■ **Data in this exercise**:
= = = = =

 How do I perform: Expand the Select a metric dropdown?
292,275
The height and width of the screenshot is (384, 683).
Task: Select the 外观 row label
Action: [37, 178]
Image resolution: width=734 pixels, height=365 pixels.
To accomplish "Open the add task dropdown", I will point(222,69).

= = = = =

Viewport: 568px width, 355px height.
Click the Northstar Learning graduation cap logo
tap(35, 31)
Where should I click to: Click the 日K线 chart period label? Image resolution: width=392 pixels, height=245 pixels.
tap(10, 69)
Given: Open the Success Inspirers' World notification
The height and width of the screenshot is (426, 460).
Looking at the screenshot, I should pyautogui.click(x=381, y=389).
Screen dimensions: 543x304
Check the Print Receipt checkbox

= = = = =

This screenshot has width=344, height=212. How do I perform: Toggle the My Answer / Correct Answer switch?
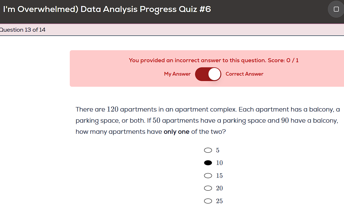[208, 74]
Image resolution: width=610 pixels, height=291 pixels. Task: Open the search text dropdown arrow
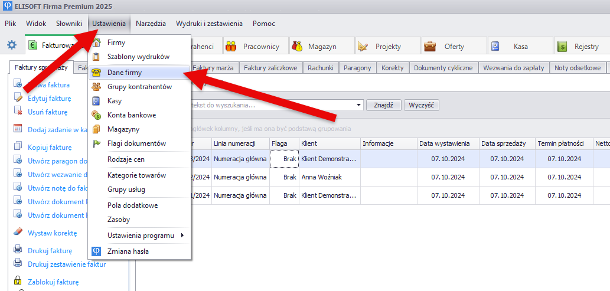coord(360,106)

= = = = =

■ **Instruction**: Please state how many lines in the items above contain the word "Image", with case counting, and give only the number.

■ **Solution to the exercise**: 3